ROMA (AP) – Venerdì l’Italia ha festeggiato il ritorno dagli Stati Uniti di 266 antichità, tra cui vasi etruschi e antiche monete e mosaici romani del valore di decine di migliaia di euro (dollari), che sono stati saccheggiati e venduti a musei e collezionisti privati americani.
Gli oggetti rimpatriati includono manufatti recentemente sequestrati da un’unità di stoccaggio a New York di proprietà del commerciante di antichità britannico Robin Symes, hanno detto i funzionari. Inoltre, 65 oggetti giunti a Roma sono stati offerti da un collezionista alla Menil Collection di Houston, ma sono stati respinti.
L’unità artistica della polizia paramilitare italiana dei Carabinieri ha affermato che il proprietario della collezione “volontariamente” ha restituito gli oggetti dopo che gli investigatori hanno stabilito che provenivano da scavi sotto copertura di siti archeologici, secondo il rapporto dei Carabinieri.
Sebbene i Carabinieri abbiano affermato che le opere facevano parte della collezione Menil, il museo ha affermato che non lo sono mai state. Il museo ha detto che un collezionista si è avvicinato al museo nel 2022 e ha detto che stava offrendo i manufatti in dono, ma il curatore del museo ha indirizzato il collezionista al ministro della cultura italiano, che “ha avvertito il museo che l’Italia stava richiedendo gli oggetti”.
“La Menil Collection ha rifiutato queste opere dal collezionista e non hanno mai fatto parte della collezione del museo”, ha detto il portavoce Tommy Napier in una dichiarazione all’Associated Press venerdì scorso.
L’Italia ha condotto una campagna decennale per dare la caccia alle antichità saccheggiate dai “tombaroli”, o tombaroli, e poi vendute a collezionisti privati e musei negli Stati Uniti e oltre.
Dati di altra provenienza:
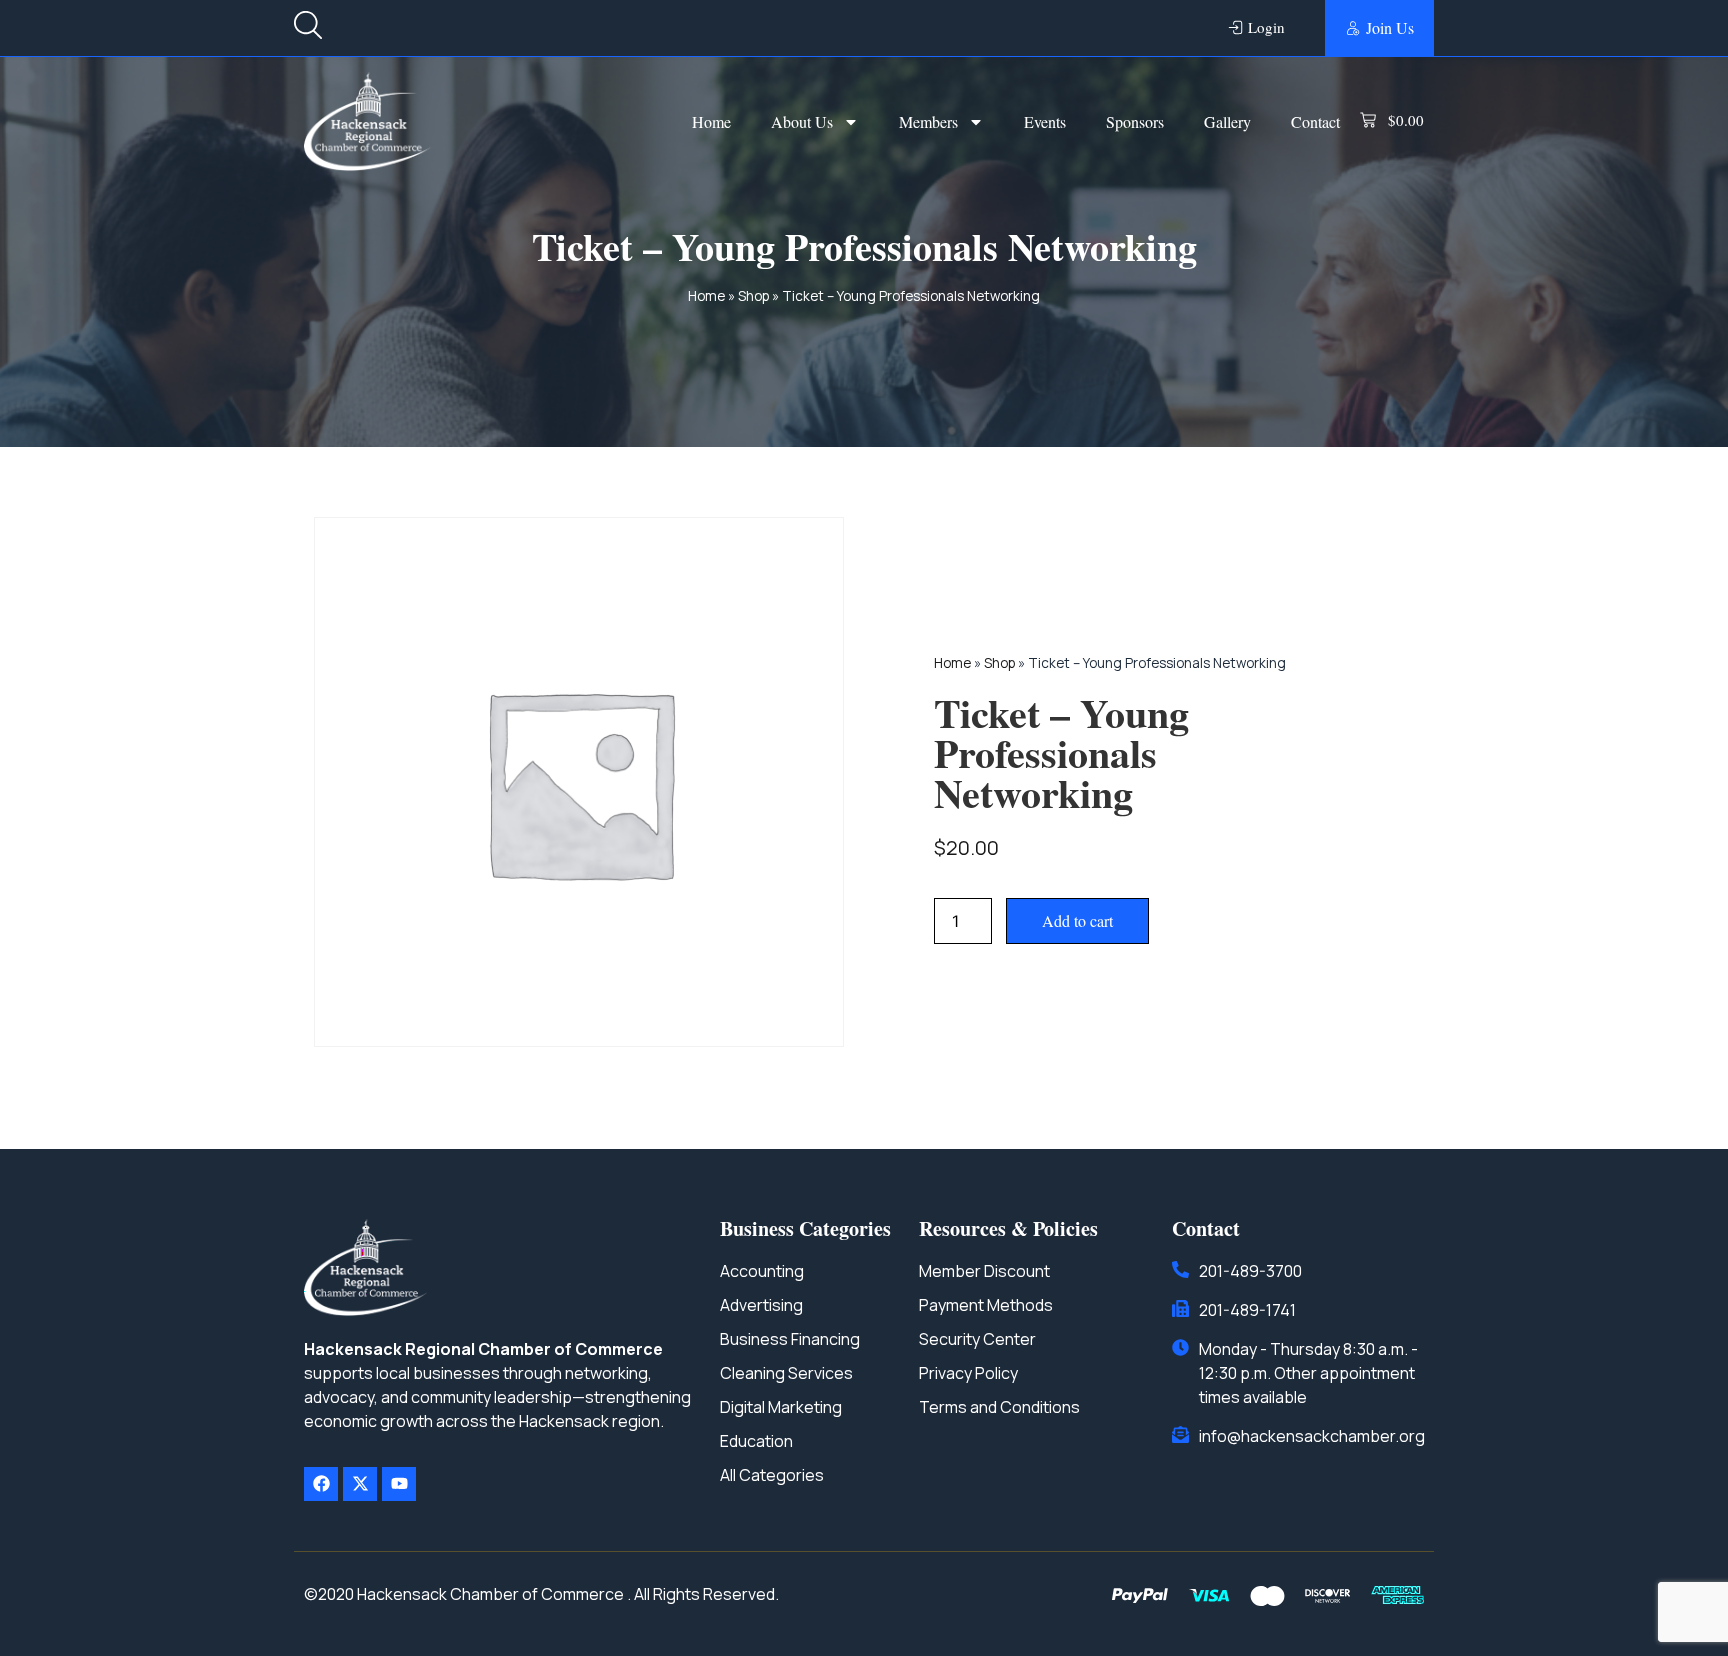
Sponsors (1135, 121)
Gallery (1227, 121)
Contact (1315, 121)
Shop (753, 296)
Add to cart (1077, 920)
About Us (802, 121)
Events (1045, 121)
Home (711, 121)
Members (928, 121)
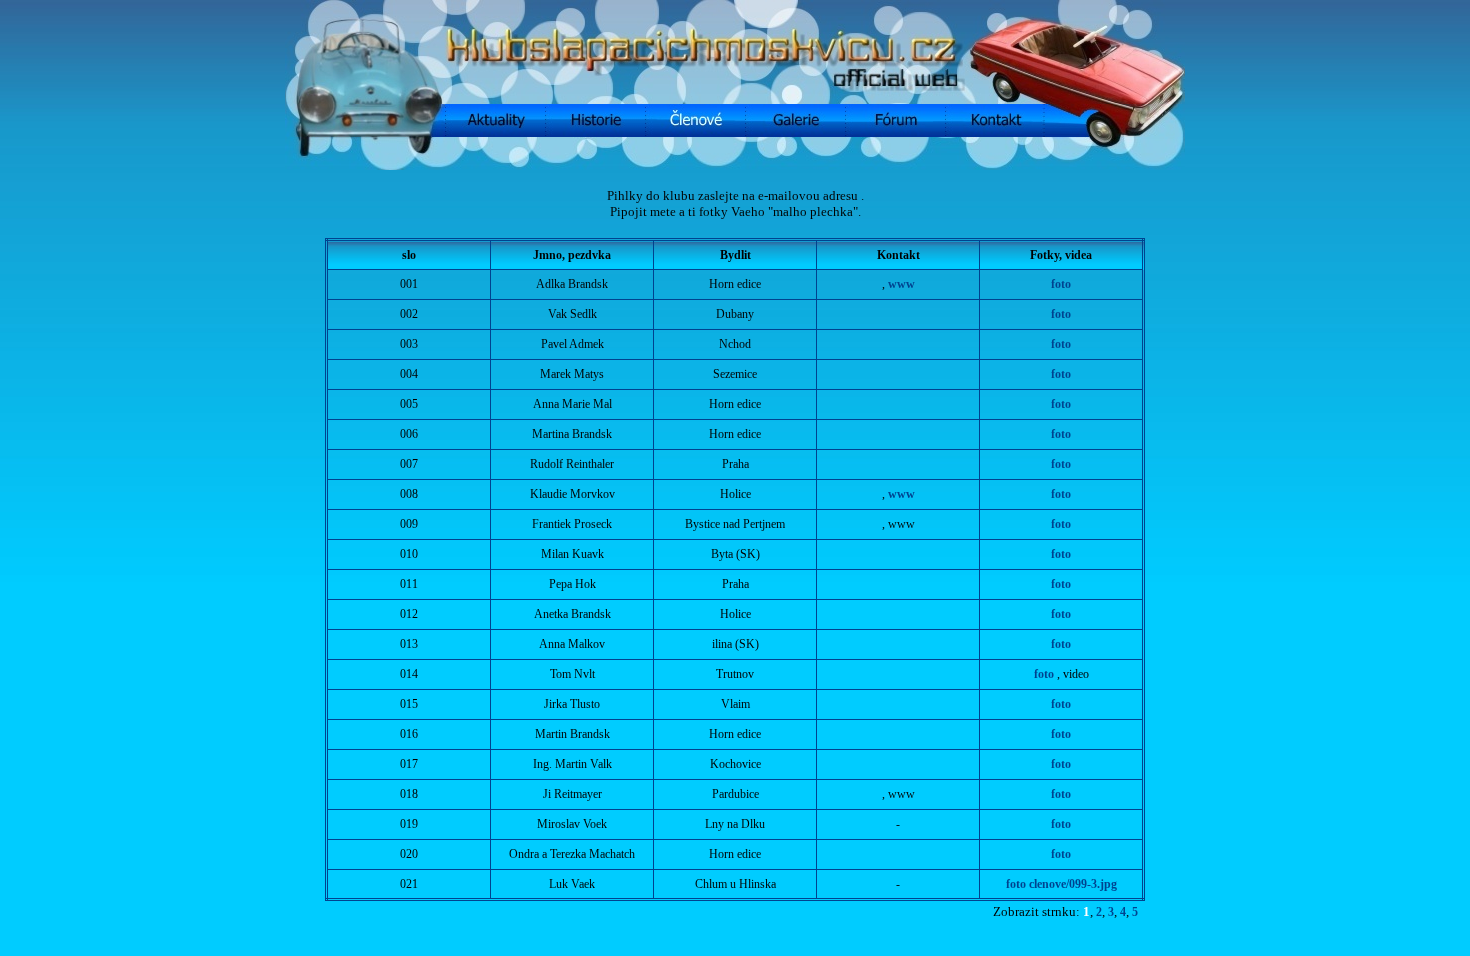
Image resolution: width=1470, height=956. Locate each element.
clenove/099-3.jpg (1073, 884)
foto (1061, 284)
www (901, 284)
I mercanti d’arte vendevano oggetti direttamente o tramite aste in operazioni di contrabbando.
Martedì alcuni degli oggetti sono stati consegnati alle autorità italiane presso l’ufficio del procuratore distrettuale di Manhattan Alvin Bragg. Tra questi c’era un cratere o vaso apulo, risalente al 335 a.C. sequestrato a luglio da una collezione privata a New York, ha detto l’ufficio di Praga.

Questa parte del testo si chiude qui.